A supervisor mentors an Airman on job tasks

What does mentoring mean to you?

By Senior Airman Michelle Patten
Air Force Public Affairs Agency

On Nov. 30, we asked our Facebook followers to fill in the blank on this question: You know you’ve been mentored when ________________.

Their responses ranged from shoutouts to their favorite mentors to Airmen describing the success they experienced from effective mentoring. Take a look at some of the answeres we received about Air Force mentoring, and see what you can learn to become a better leader and mentor.

Becoming the mentor

  • Pam Roberts: “When a new Airman comes to you and says they were told you would be a great mentor.”
  • George N Chris Monks: “When you become the mentor.”
  • Jose Medrano: “When the mentor is being mentored by the mentoree.”
  • Terry Austin: “When you appreciate it so much you want to help someone else!”
  • Kenesha Archer: “When you find yourself smiling and telling your troops some of the same things you were told.”
  • Scott Pangburn: “You ask yourself, ‘What would Sgt xxxx do?'”
  • Scott Fredrick: “When you have learned enough from someone else to be able to teach a different person!”
  • Seth DeBartolo: “You catch yourself using the same phrases as your mentor.”

Mentoring is every day

  • Calie George Degard: “Mentoring comes with everyday experience with your supervisor.”
  • Jesse N Renee White: “When I interact with anyone I am being mentored. Mentoring happens everyday/all day. It is not a magical thing when you realize you learn from everyone and are being mentored by your daily interactions with them. It seems most folks now feel they are not being mentored unless we call it that. So we have to create things like Speed Mentoring, Professional Development Seminars, and Lunch & Learns. All are not bad things, but they are the icing on the ‘Mentoring Cake.'”

Shoutouts to great mentors

  • Brian Mcandrew: “You’re an E-4, and running your own engine crew (which is done by E-5’s), able to become red x certified, and also be in charge of inspecting and repairing both APUs!! Thank you MSgt.
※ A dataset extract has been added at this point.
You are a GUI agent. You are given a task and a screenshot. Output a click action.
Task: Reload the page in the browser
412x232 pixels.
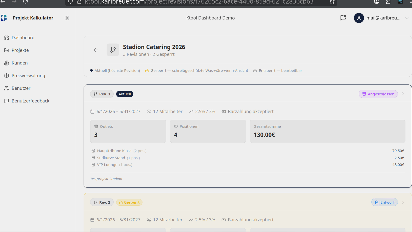[x=26, y=2]
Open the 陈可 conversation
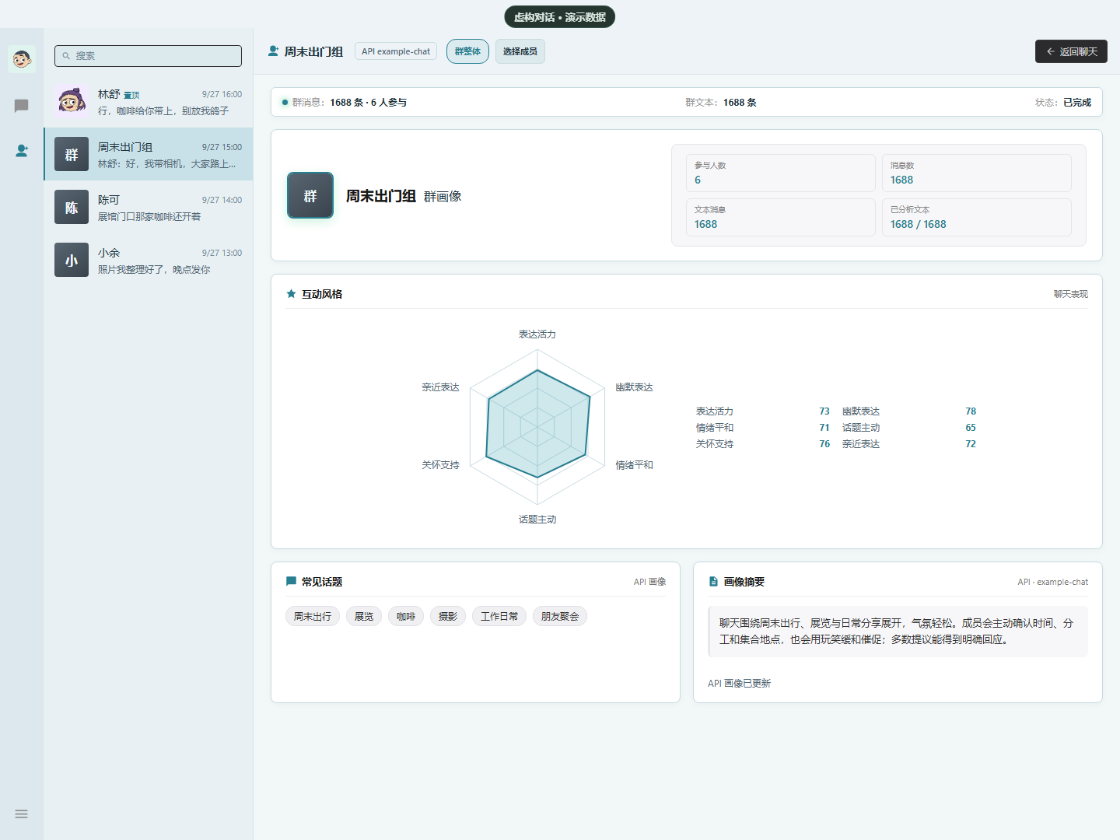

DeeJay Farmer and TSgt. Joel Eyester!!!!”
  • Michael Munoz Mejia: “When someone like Austrie Martinez came in and taught me what it is like to be a leader.”
  • Bob Jorgenson: “TSgt Chuck Booth is/was your law enforcement flight chief. A hard-nosed, great teacher who was all about tough love, but always had your back. I’d follow him into battle anytime, anywhere! Thank you Sergeant Booth!”


  • Greg Dobbins: “Your blank stare turns into a confident look.”
  • Shawn Fore: “When you suddenly notice your pet peeves were your old boss’s… lol!”
  • Cody Allen Jorsch: “When I’m allowed to be in a resting position.”
  • Jason Leap: “When you start dressing alike.”

Leadership styles

  • Clint Alan Charles: “When your supervisor lets you know you did good, and also lets you know you messed up.”
  • John Windham: “He or she teaches you how to get along with your peers so that they like seeing you walk in the door.”
  • Gretchen Parsons: “I know I’ve been mentored when someone takes time out of their busy schedule and gives me guidance on how I can improve myself.”
  • Johnnetta Fielder-Pitts: “When you make a mistake, and someone takes you and shows you how it should have been done.”
  • Destiny Reynolds: “It’s okay to point out mistakes and give criticism, but good leaders and mentors don’t bring people down in the process. Doing so will only discourage some people.”
  • Austin Siegel: “When the person mentoring you is actually someone you aspire to be or is motivational.”
  • Tommy Meagher V: “When you’re sitting in an office, break room, or living room talking with a superior. Not in an auditorium surrounded by cameras and a bunch of other airmen.”


  • John McDonough: “You pass the written test to get promoted!!!!!!!”
  • Harlet M. Parthenopaeus: “You feel worth the fight again.”
  • Hannah Ku: “You no longer see a ‘problem’ but a ‘situation’ instead.”
  • Joe Fitzgerald: “The actions you are motivated to take are not those of the rank you hold, but actions you would expect from a superior you would want to work for.”
  • Jonathan Daniels: “You want to stay in the Air Force for reasons other than money.”
  • Sarah Lipich: “Your superiors make you want to re-enlist instead of get out at the first mention of ‘early release’. Retention is such an issue in the Air Force… I think the NCOs need more mentoring on how to retain young Airmen.”
  • Ben Reynolds: “When you take accountability for your actions, good and bad, and realize there is more than just you in your unit, wing, the Air Force and life.”

Want to step up your mentoring game? The Air Force has a new resource page that gives Airmen additional references on mentoring and becoming more proactive in their career development: http://1.usa.gov/1pnPnH0.

(Editor’s note: Some posts have been edited for clarity and grammar.)